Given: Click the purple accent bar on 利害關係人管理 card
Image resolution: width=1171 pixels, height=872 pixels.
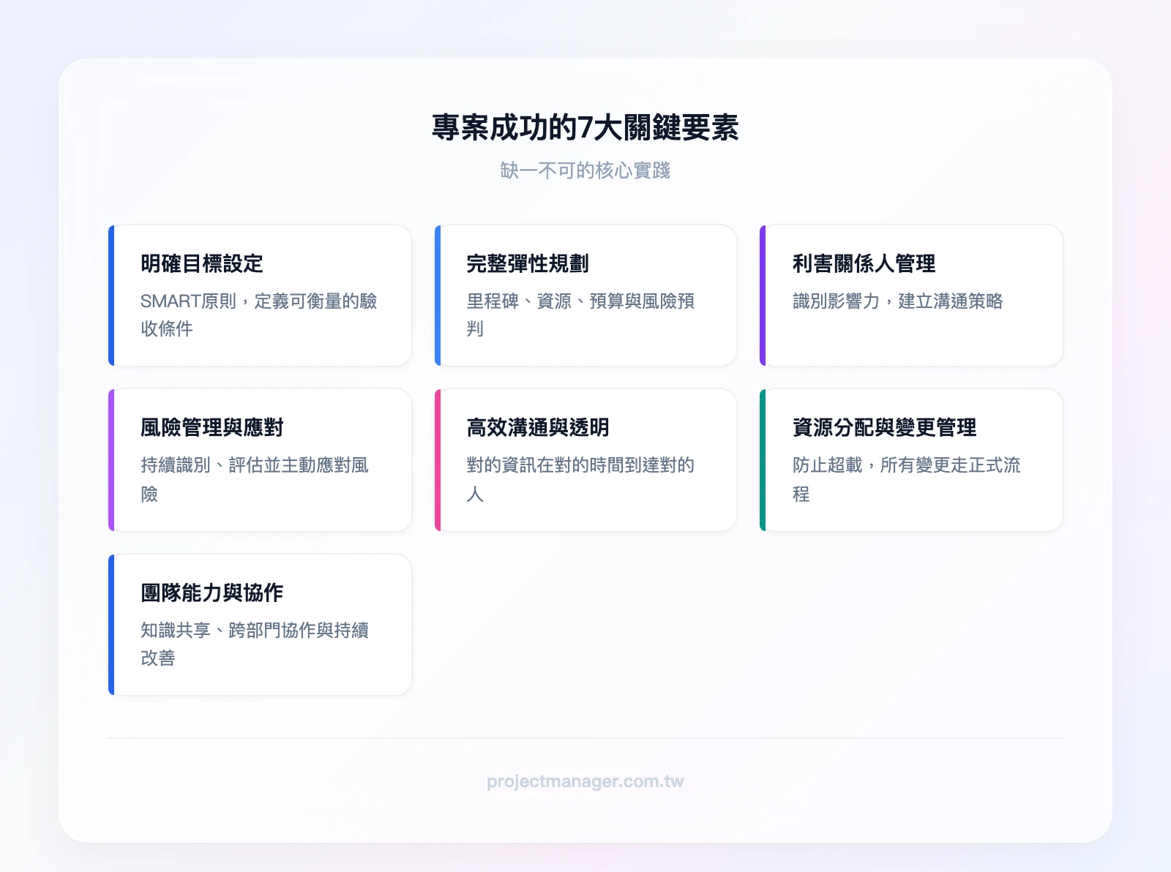Looking at the screenshot, I should coord(763,296).
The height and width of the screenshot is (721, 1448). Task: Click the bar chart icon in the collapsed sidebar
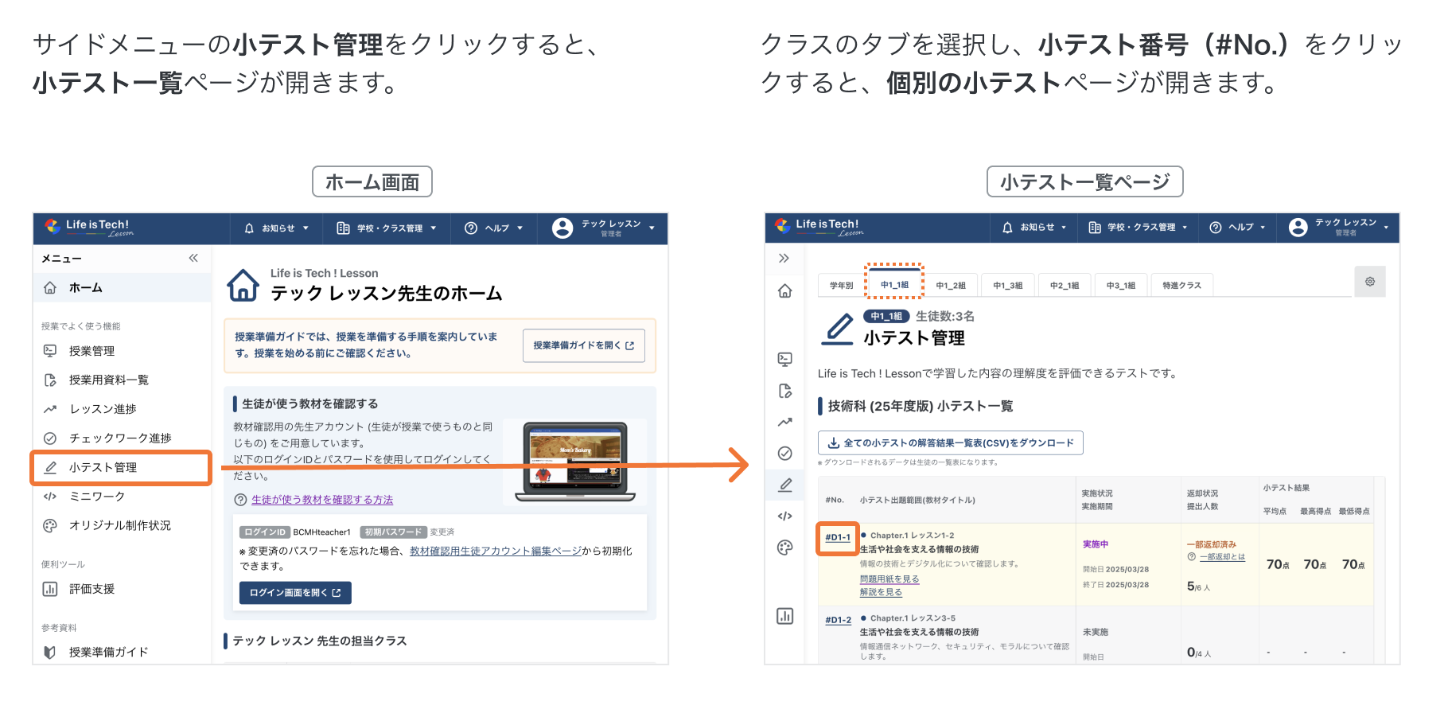(x=785, y=616)
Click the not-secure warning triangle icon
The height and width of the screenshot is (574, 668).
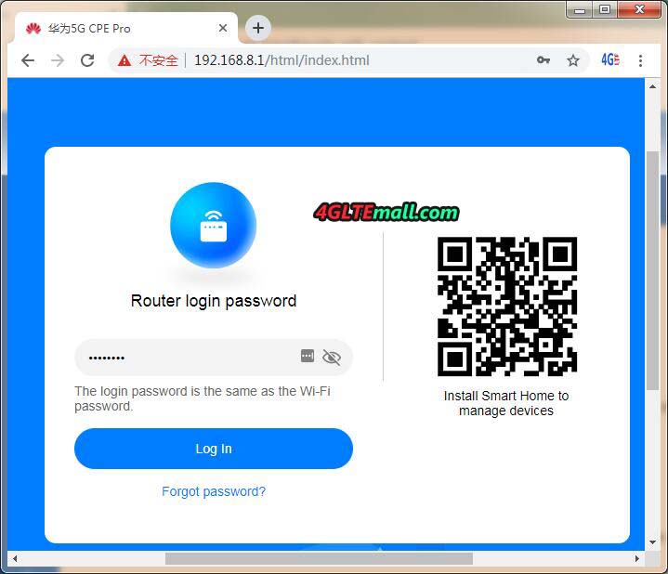click(x=124, y=60)
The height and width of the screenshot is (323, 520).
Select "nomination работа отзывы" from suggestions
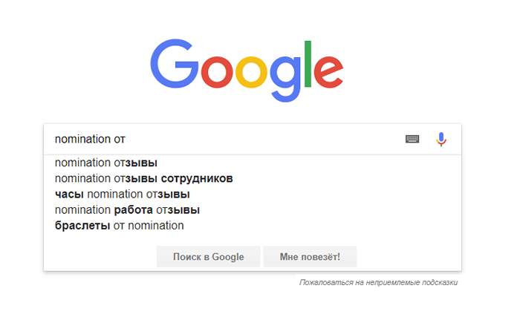click(127, 209)
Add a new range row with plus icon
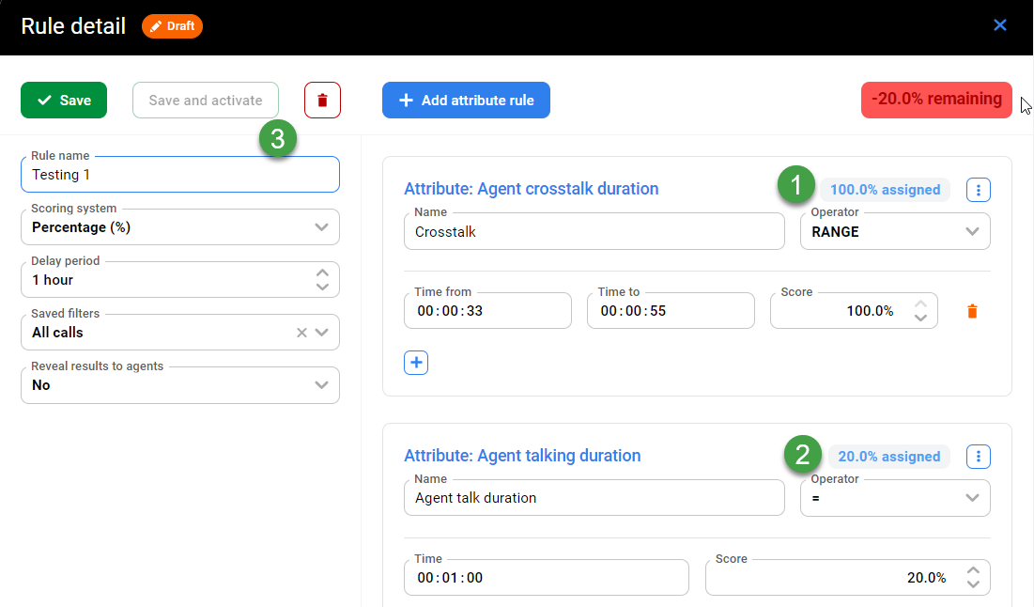Image resolution: width=1034 pixels, height=607 pixels. point(416,363)
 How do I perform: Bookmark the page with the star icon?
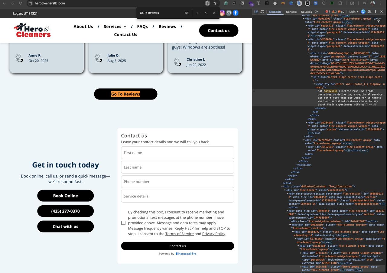(x=215, y=3)

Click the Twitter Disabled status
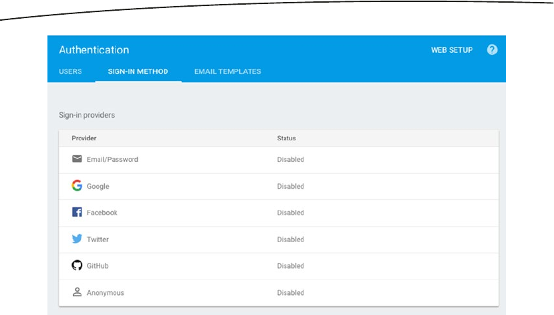[x=290, y=239]
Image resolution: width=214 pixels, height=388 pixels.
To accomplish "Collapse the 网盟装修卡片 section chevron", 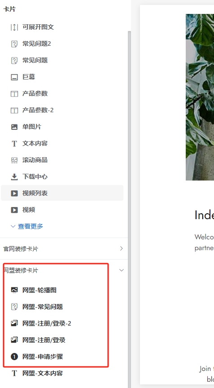I will (x=121, y=270).
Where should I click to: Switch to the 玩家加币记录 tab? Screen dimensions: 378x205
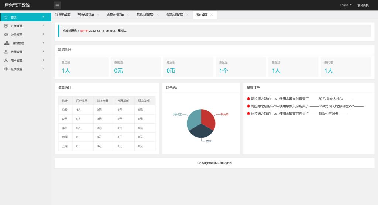145,15
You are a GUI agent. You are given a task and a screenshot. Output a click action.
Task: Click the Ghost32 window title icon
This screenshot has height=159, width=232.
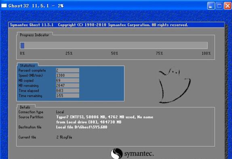pos(4,6)
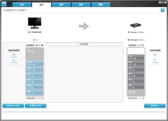Click the gray backup direction arrow
The width and height of the screenshot is (168, 121).
point(84,26)
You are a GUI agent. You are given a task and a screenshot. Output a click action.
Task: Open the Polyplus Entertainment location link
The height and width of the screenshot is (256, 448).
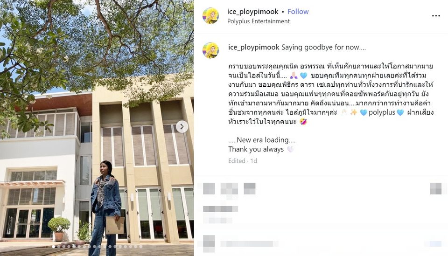tap(258, 21)
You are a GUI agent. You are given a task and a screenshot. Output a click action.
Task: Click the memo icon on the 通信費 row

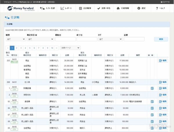click(x=152, y=102)
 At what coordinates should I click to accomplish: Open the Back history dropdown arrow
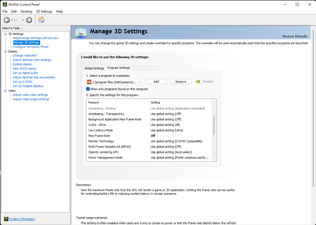tap(23, 20)
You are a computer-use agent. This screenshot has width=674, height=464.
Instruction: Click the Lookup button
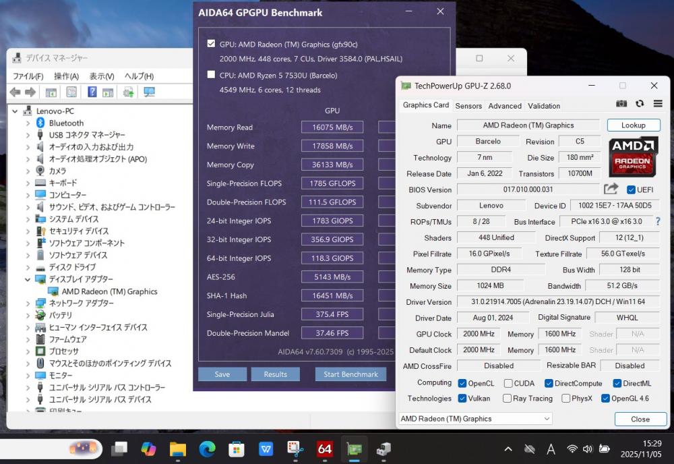point(633,125)
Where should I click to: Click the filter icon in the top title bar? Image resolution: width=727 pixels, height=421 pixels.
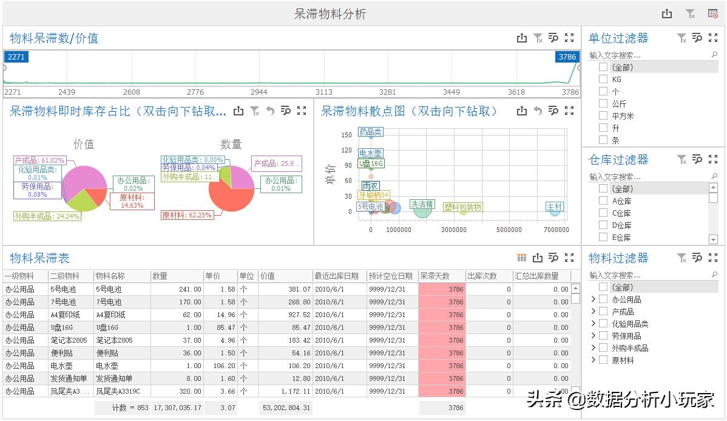(x=690, y=13)
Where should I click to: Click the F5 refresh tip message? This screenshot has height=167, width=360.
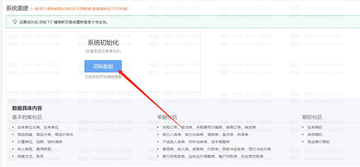click(x=64, y=22)
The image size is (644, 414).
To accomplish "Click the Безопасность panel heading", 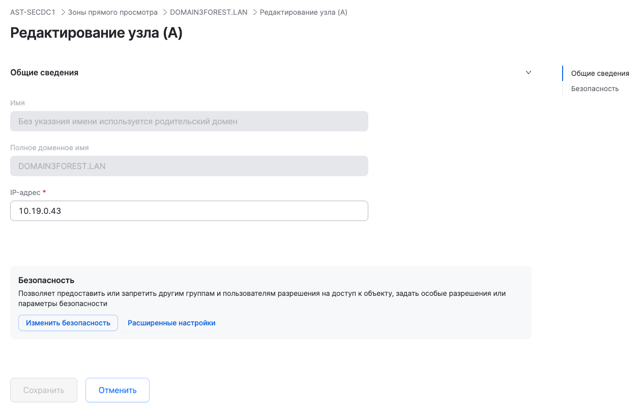I will (46, 280).
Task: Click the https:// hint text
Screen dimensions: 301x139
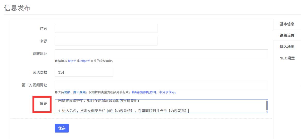Action: 85,61
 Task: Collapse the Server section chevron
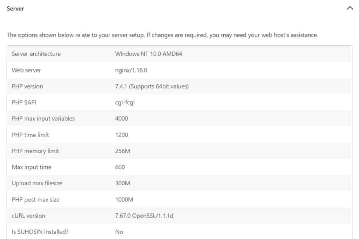coord(350,8)
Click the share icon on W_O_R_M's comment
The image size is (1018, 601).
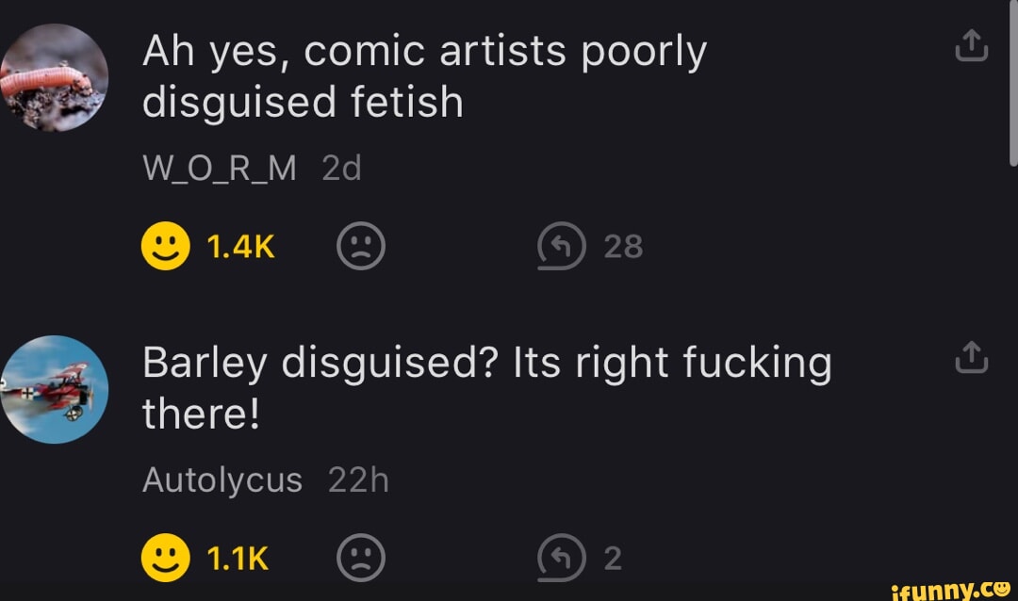pos(971,44)
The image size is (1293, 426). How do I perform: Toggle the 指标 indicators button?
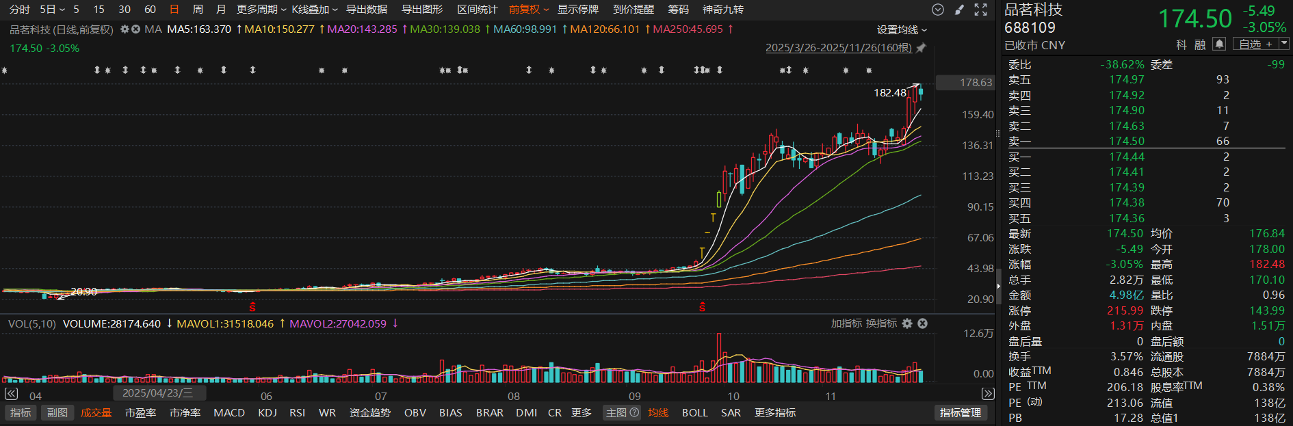(21, 413)
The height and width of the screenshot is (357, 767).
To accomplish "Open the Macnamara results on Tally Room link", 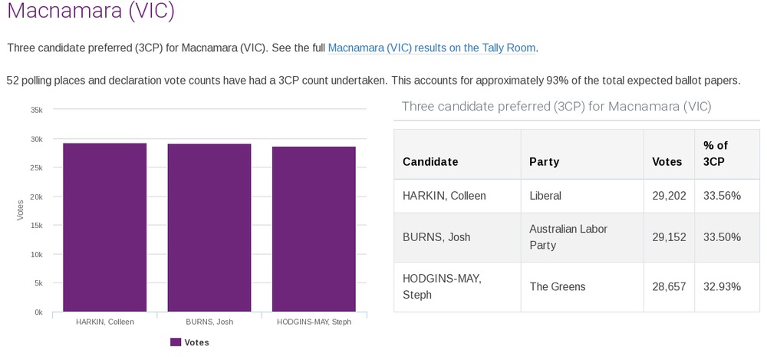I will pyautogui.click(x=431, y=48).
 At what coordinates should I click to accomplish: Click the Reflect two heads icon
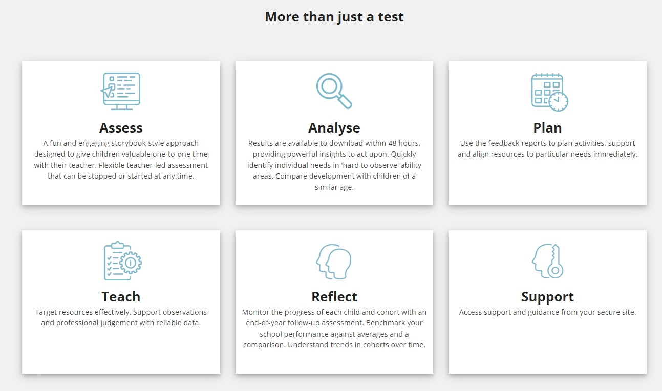334,261
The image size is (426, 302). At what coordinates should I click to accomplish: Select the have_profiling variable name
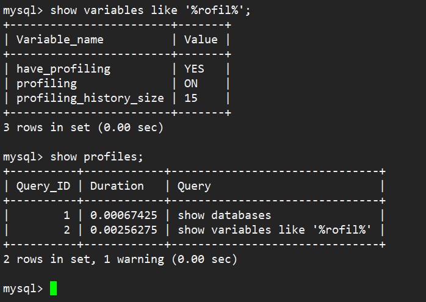pos(63,69)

|---|

- _Work instructions_: Only the lines from the first line of the listing above through the line with "The height and width of the screenshot is (323, 520)." should be set down, exactly and without pictures.

- _Your response_:
Given: Click the purple accent bar on 利害關係人管理 card
Image resolution: width=1171 pixels, height=872 pixels.
Looking at the screenshot, I should coord(763,296).
The height and width of the screenshot is (721, 1448). Task: Click the bar chart icon in the collapsed sidebar
(x=785, y=616)
Click the not-secure warning triangle icon
The height and width of the screenshot is (574, 668).
click(x=124, y=60)
The height and width of the screenshot is (323, 520).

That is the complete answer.